By Jan Harvey
LONDON (Reuters) - Gold eased on Thursday as a run higher in equities tempered upward momentum in the precious metal, though uncertainty over the direction of U.S. monetary policy helped to keep prices above $1,200 an ounce.
The dollar and gold, which is highly sensitive to rises in U.S. interest rates, were stuck in narrow ranges after minutes of the Federal Reserve's last meeting released on Wednesday provided few fresh clues on the pace of U.S. rate increases this year.
Stock markets also firmed in Europe after a positive session in Asia overnight and as benchmark Brent crude oil prices rose 1 percent. Sharp losses in oil and stocks drove gold to a one-year high at $1,260.60 an ounce last week.
Spot gold was down 0.2 percent at $1,206.56 an ounce at 1231 GMT, while U.S. gold futures for April delivery fell 0.3 percent to $1,207.60.
"Stocks have been rising for three days, so there seems to be a fair degree of calmness now in the markets," Societe Generale analyst Robin Bhar said. "That's reflected in the fact that more risky assets are moving higher and gold is out of the limelight."
Inflows for gold-backed exchange-traded funds (ETFs), the holdings of which have already risen this year by more than they fell in the whole of 2015, showed investor appetite has sharpened.
"At the moment there's enough support in terms of negative interest rates and further flows into ETFs to suggest that for the time being as gold consolidates, prices will be well supported," Bhar said. "There's still huge debate about how the Fed will approach interest rate increases."
Minutes from the Fed's last policy meeting showed that policymakers still expect to raise rates this year.

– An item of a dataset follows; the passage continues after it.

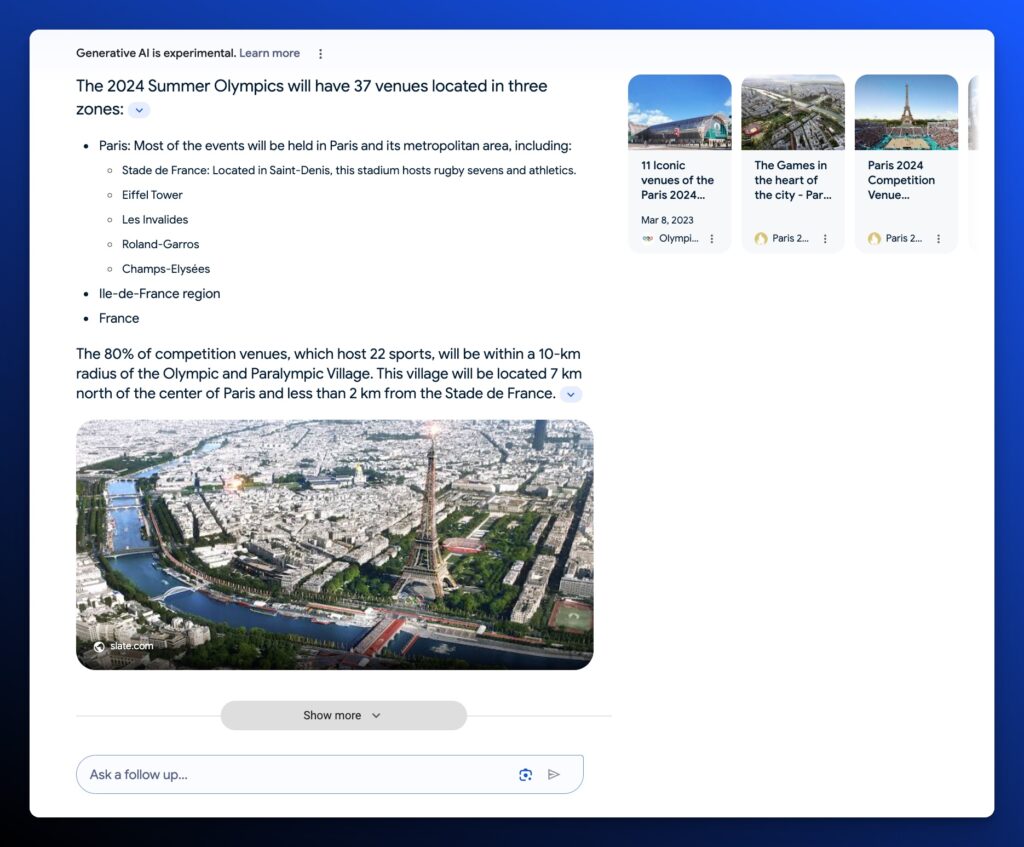Image resolution: width=1024 pixels, height=847 pixels.
Task: Click the slate.com source label on image
Action: 130,646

They even discussed a rise at the January 26-27 policy meeting but were divided over how to interpret financial market volatility.

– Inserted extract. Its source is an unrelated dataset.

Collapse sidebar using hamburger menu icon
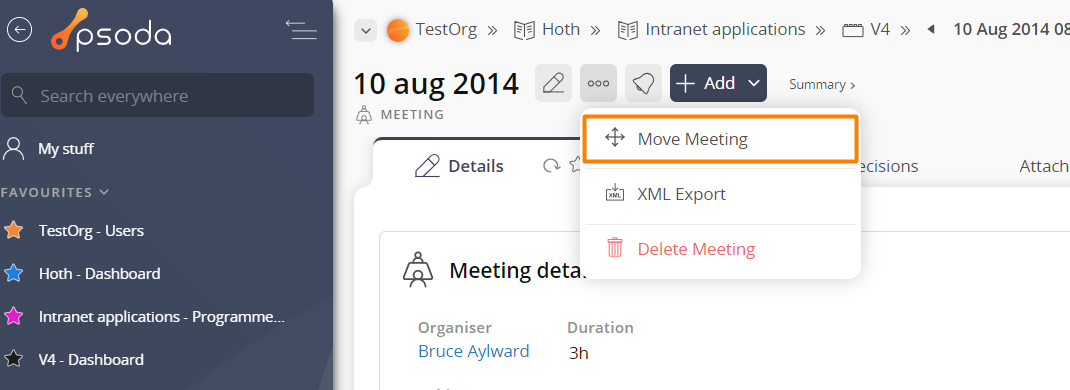Viewport: 1070px width, 390px height. pos(300,30)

Gold tends to benefit from lower rates, which cut the opportunity cost of holding non-yielding assets.
"The January FOMC minutes show members were concerned about weakening growth in foreign economies and turbulence in global financial markets," HSBC said in a note.
"They were unable to agree on what these developments implied for the domestic U.S. economy, only that uncertainty had increased and that downside risks were on the rise."
Silver was up 0.1 percent at $15.30 an ounce, while platinum dropped 0.2 percent to $940.60 and Palladium gained 0.2 percent to $512.20.